The problem =
Are you able to quote each entry exactly as written?

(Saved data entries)
+ + + + +

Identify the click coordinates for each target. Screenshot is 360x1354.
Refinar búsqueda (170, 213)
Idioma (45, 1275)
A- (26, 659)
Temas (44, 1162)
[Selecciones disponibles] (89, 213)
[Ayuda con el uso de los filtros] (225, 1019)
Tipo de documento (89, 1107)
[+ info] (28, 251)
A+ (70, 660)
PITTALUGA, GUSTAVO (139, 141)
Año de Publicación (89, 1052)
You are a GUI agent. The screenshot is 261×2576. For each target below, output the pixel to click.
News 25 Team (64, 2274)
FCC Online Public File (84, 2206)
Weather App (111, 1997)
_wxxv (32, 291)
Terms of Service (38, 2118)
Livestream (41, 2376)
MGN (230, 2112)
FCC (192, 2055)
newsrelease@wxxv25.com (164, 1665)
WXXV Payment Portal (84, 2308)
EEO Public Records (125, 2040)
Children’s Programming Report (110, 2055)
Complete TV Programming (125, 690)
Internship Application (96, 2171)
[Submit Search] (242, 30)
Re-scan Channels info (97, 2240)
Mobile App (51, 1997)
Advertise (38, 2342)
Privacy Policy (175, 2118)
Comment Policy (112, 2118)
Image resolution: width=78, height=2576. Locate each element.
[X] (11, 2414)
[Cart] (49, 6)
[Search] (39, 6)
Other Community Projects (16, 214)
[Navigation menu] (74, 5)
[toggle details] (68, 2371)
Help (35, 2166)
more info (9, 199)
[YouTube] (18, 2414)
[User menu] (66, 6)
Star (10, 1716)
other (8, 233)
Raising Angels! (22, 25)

+ + + + +

Answer box =
Identify the click coordinates for each target. Screenshot is 360x1354.
Refinar búsqueda (170, 213)
Idioma (45, 1275)
A- (26, 659)
Temas (44, 1162)
[Selecciones disponibles] (89, 213)
[Ayuda con el uso de los filtros] (225, 1019)
Tipo de documento (89, 1107)
[+ info] (28, 251)
A+ (70, 660)
PITTALUGA, GUSTAVO (139, 141)
Año de Publicación (89, 1052)
You are a GUI agent. The screenshot is 261×2576. For each target below, output the pixel to click.
News 25 Team (64, 2274)
FCC Online Public File (84, 2206)
Weather App (111, 1997)
_wxxv (32, 291)
Terms of Service (38, 2118)
Livestream (41, 2376)
MGN (230, 2112)
FCC (192, 2055)
newsrelease@wxxv25.com (164, 1665)
WXXV Payment Portal (84, 2308)
EEO Public Records (125, 2040)
Children’s Programming Report (110, 2055)
Complete TV Programming (125, 690)
Internship Application (96, 2171)
[Submit Search] (242, 30)
Re-scan Channels info (97, 2240)
Mobile App (51, 1997)
Advertise (38, 2342)
Privacy Policy (175, 2118)
Comment Policy (112, 2118)
Image resolution: width=78, height=2576. Locate each element.
[X] (11, 2414)
[Cart] (49, 6)
[Search] (39, 6)
Other Community Projects (16, 214)
[Navigation menu] (74, 5)
[toggle details] (68, 2371)
Help (35, 2166)
more info (9, 199)
[YouTube] (18, 2414)
[User menu] (66, 6)
Star (10, 1716)
other (8, 233)
Raising Angels! (22, 25)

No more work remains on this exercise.